What is being asked: Every line of the listing is returned unchanged, and every picture is dropped.

Records provided:
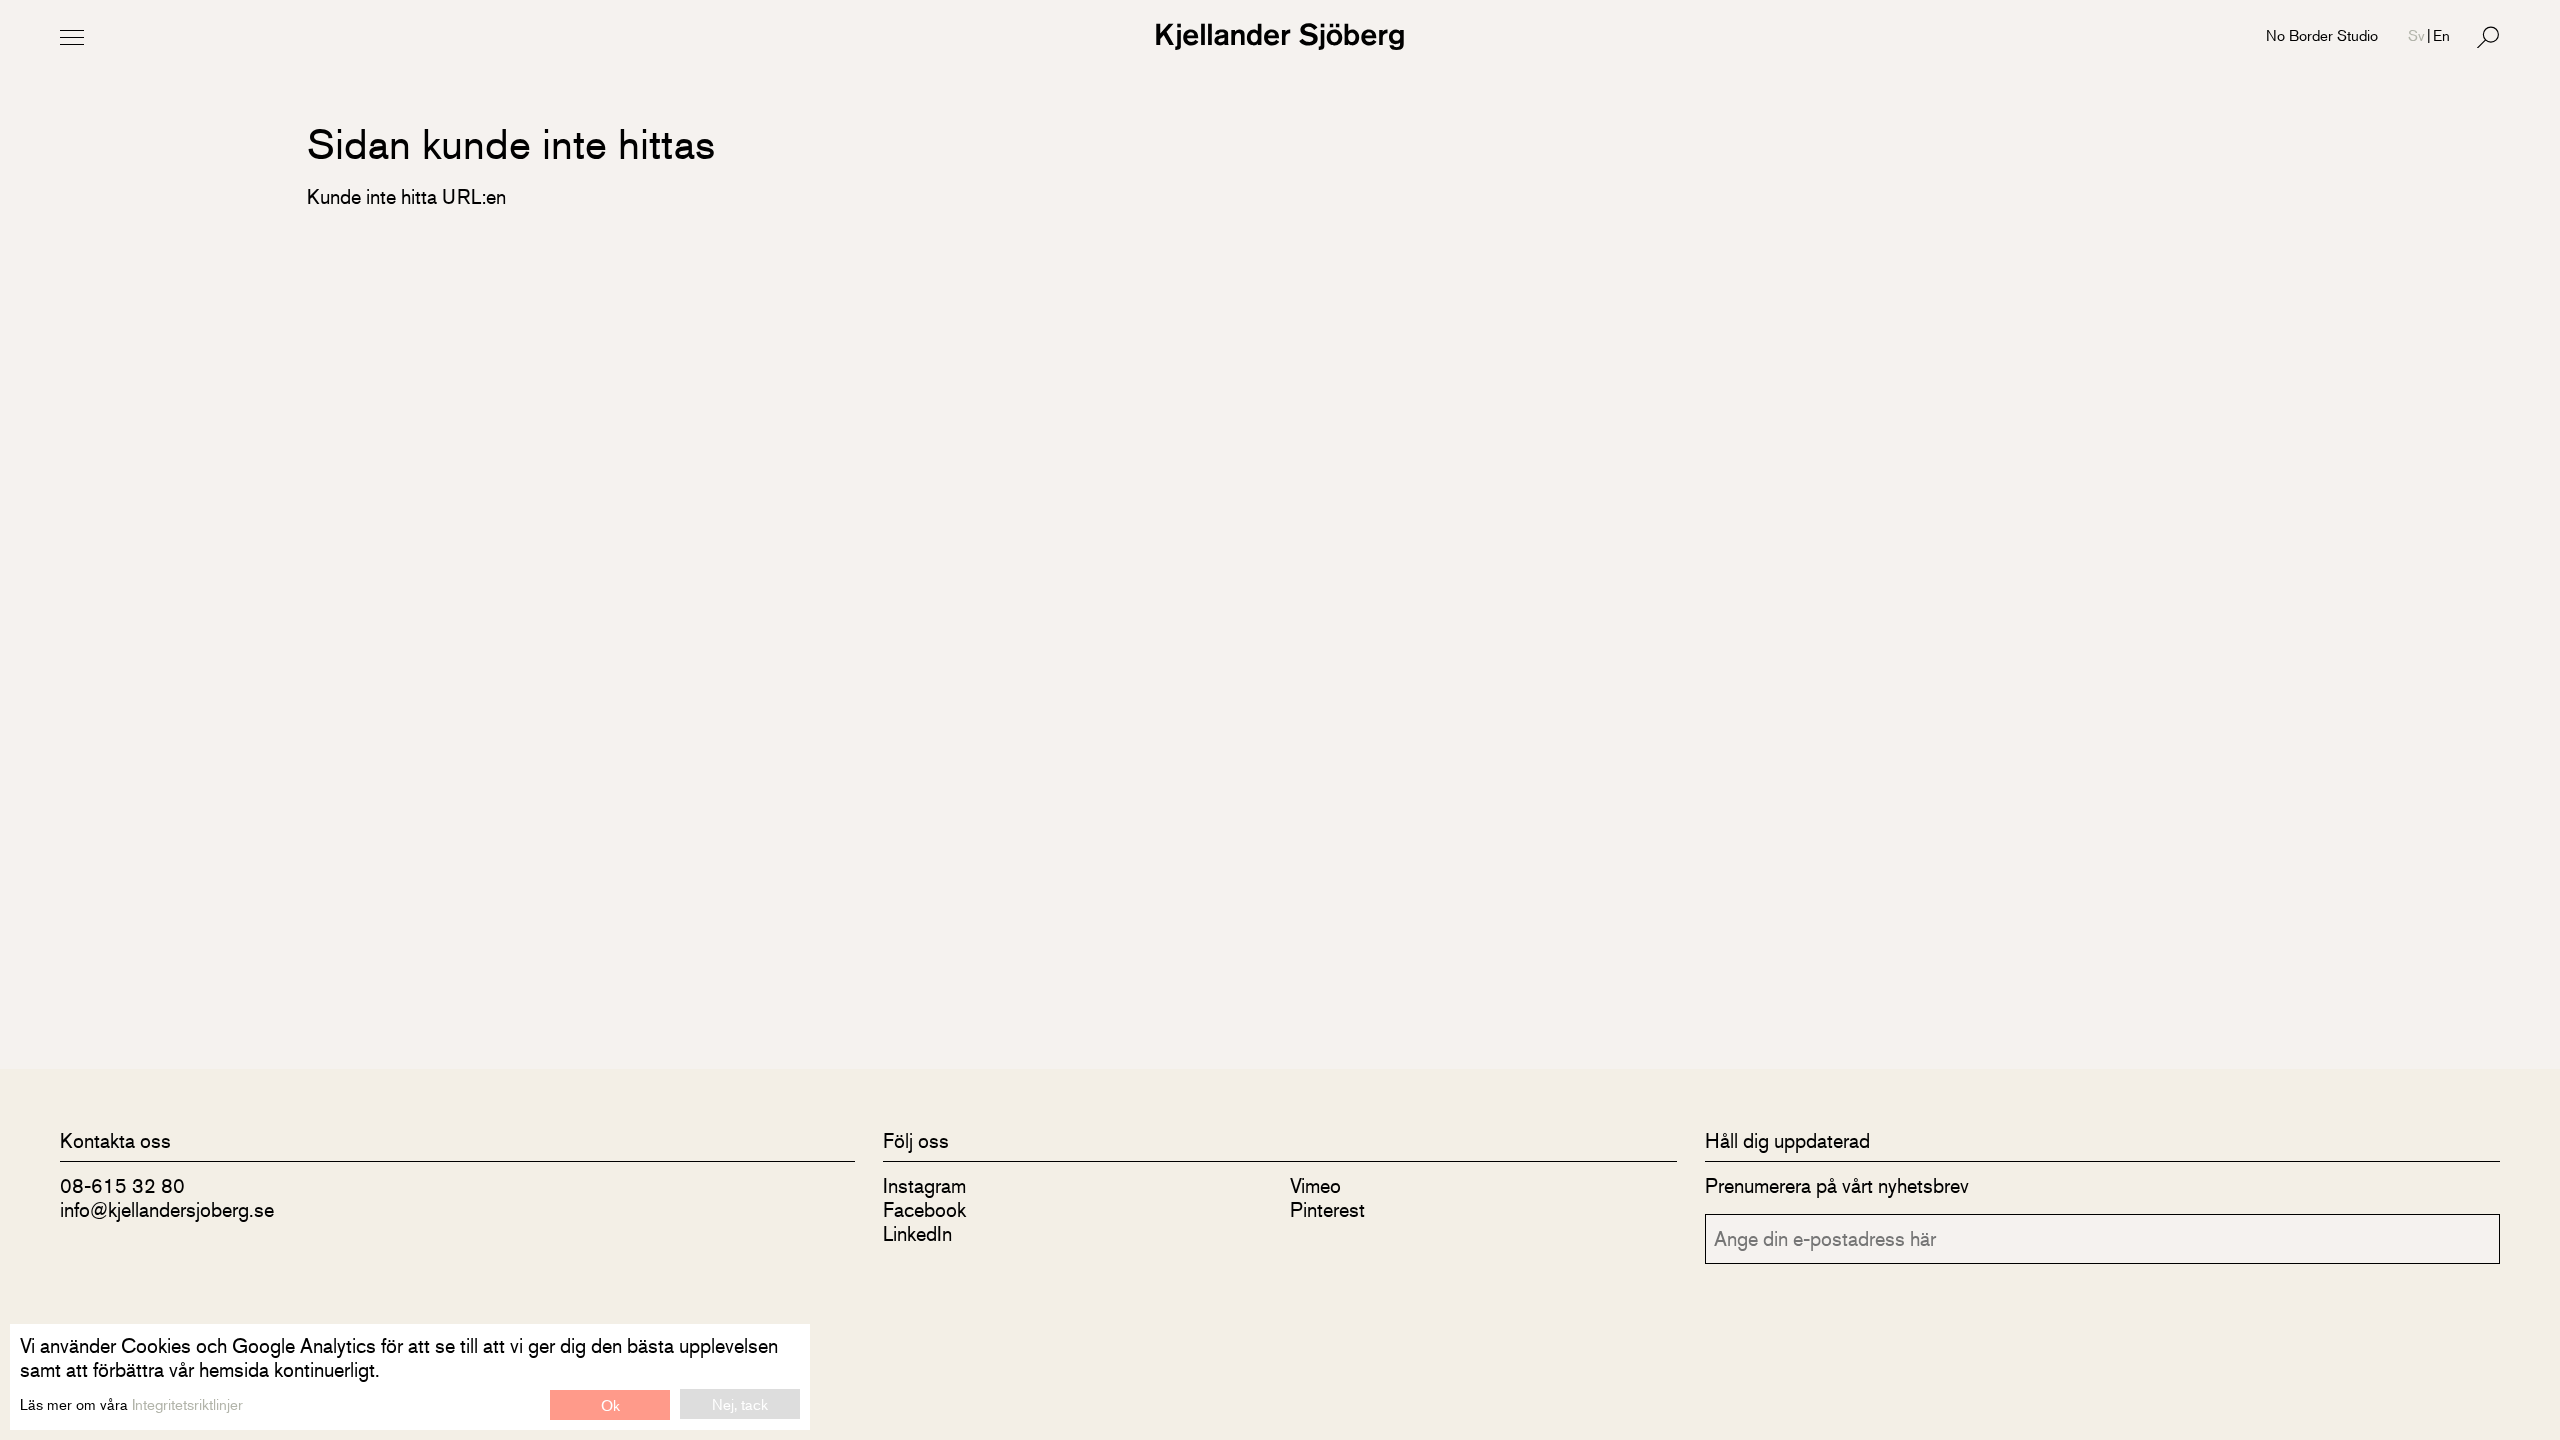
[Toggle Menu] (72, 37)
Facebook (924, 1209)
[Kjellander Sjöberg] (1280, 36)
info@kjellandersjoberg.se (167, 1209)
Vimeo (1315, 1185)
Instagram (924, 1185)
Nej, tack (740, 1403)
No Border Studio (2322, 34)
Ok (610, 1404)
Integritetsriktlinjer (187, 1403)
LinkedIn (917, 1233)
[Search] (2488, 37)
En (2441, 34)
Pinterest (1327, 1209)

Finished task:
[Toggle Menu] (72, 37)
Facebook (924, 1209)
[Kjellander Sjöberg] (1280, 36)
info@kjellandersjoberg.se (167, 1209)
Vimeo (1315, 1185)
Instagram (924, 1185)
Nej, tack (740, 1403)
No Border Studio (2322, 34)
Ok (610, 1404)
Integritetsriktlinjer (187, 1403)
LinkedIn (917, 1233)
[Search] (2488, 37)
En (2441, 34)
Pinterest (1327, 1209)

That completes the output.